The Sidelines | Teen Ink

The Sidelines

February 23, 2010
By TheProphet GOLD, Antelope, California
TheProphet GOLD, Antelope, California
14 articles 0 photos 24 comments

Favorite Quote:
Not only is the future unwritten, but it also belongs to us.


Wake up at 6 am, putter around my room until 7 am. Sit at my desk with a faded notebook in front of me, a chewed up pen in my left hand, and a dribbling toddler sitting on my right knee - until 8 o' clock of course.

8 o' clock is when chaos is most likely here. This is when we have got to get a slew of kids ready for an outing. Meaning, their shoes and jackets have to be on and yes, the peanut butter from breakfast must be wiped off their faces. They cannot have a sudden temper tantrum that comes on as fast as an epileptic fit would, they cannot scream because most of our neighbors are still asleep; heck, I think it would be better if they just didn't talk at all, but we know that isn't going to happen.

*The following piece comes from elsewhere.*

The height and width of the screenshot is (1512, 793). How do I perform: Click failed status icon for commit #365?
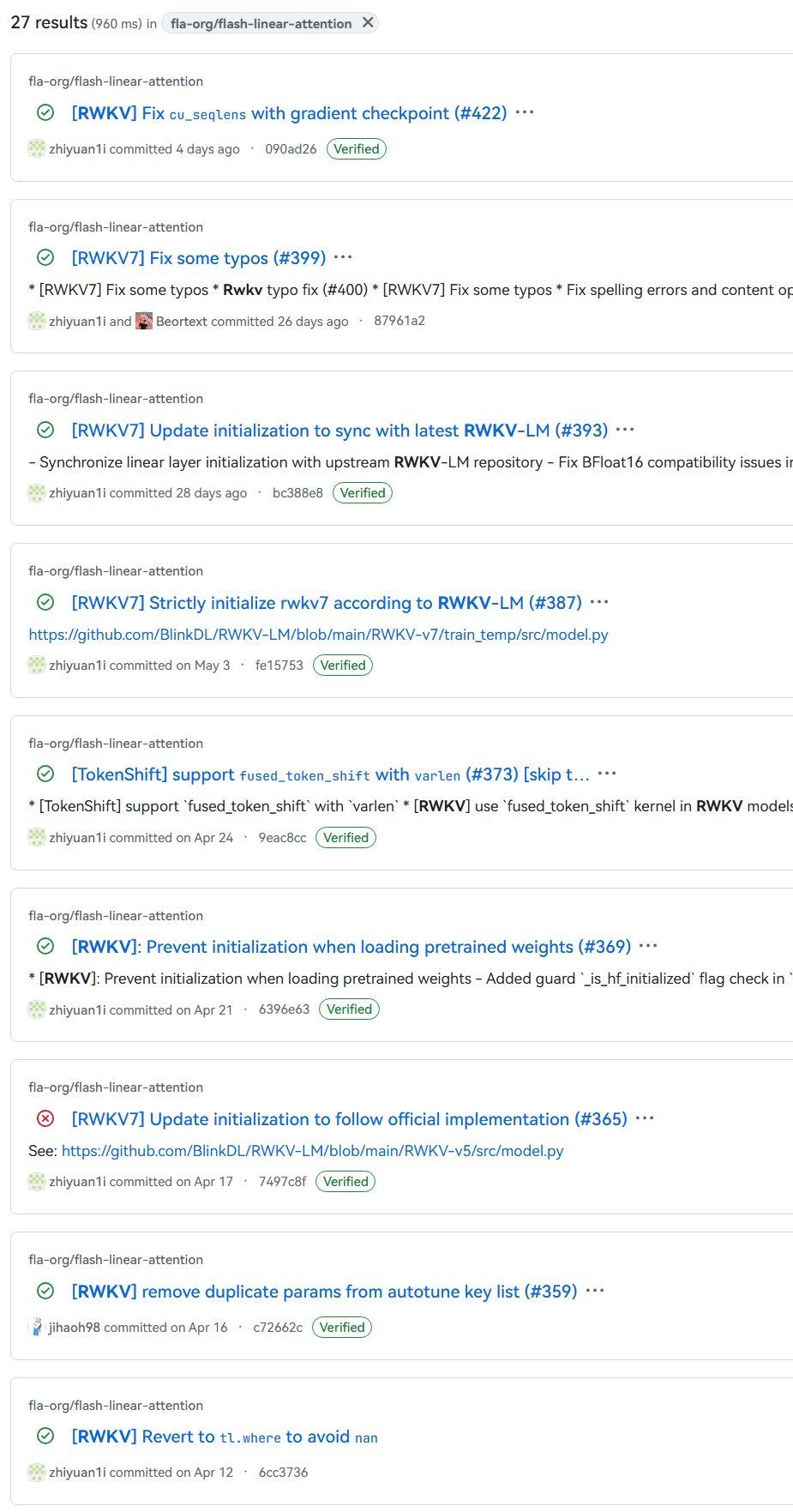(45, 1119)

Our 15 passenger van zig-zags across four different neighborhoods for an hour, making stops at four different schools. My mother handles the monstrosity of a vehicle like someone who has been doing this for a lifetime, my lifetime. I am stationed in the passenger seat, second in command. The sidekick, the lackey, the unwilling slave. I never asked for this position, I was merely born into it.
I gaze longingly out the window. Most of my so-called peers are already in school, public institutions that I've got nothing against, except for the fact that they look like prisons and do nothing for fresh minds but ruin them. The only kids (adults really) walking on the sidewalks are either those going to the bus stop so they can get to the community college, or peewee elementary schoolchildren whom I could use as armrests.

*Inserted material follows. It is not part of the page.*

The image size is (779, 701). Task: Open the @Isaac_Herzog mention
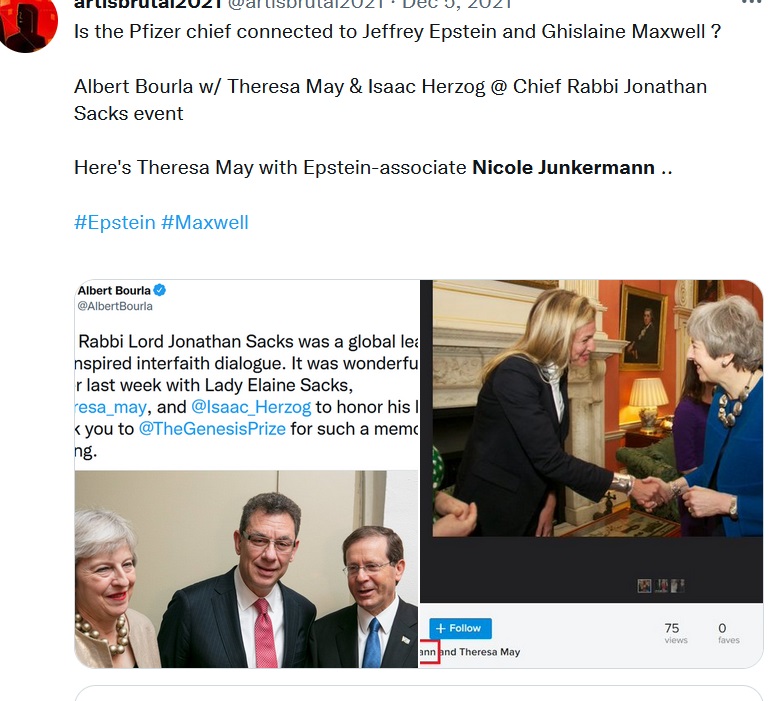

9 am and we're home again. This is my least favorite time of the day. You never know what is going to happen, even when things seem so simple. We did felt-stamps yesterday. One child decided she was going to rip the stamp pad apart. Another stained his hands blue for the rest of the day. We played Play-Doh a couple weeks back. Somebody, of course, ate a mouthful of the stuff, thinking it was food. This morning I took a toy car to the head, pitched by an excitable 18 month old, who also happens to walk like a drunken sailor.
On rare occasion, I can sneak off to my bedroom down the hall, as long as I leave the door open in case of the apocalypse, and I can read or write or listen to music in peace.

11 am and it's lunch time. Currently the 10 month old we are caring for tells us it is lunch time by screaming at the top of her lungs - A human alarm clock. Lunch has to consist of whatever the state requirements say is alright to feed chilren, meaning basically it has to have more nutritional value than the Twinkie one kid walked in eating this morning for breakfast.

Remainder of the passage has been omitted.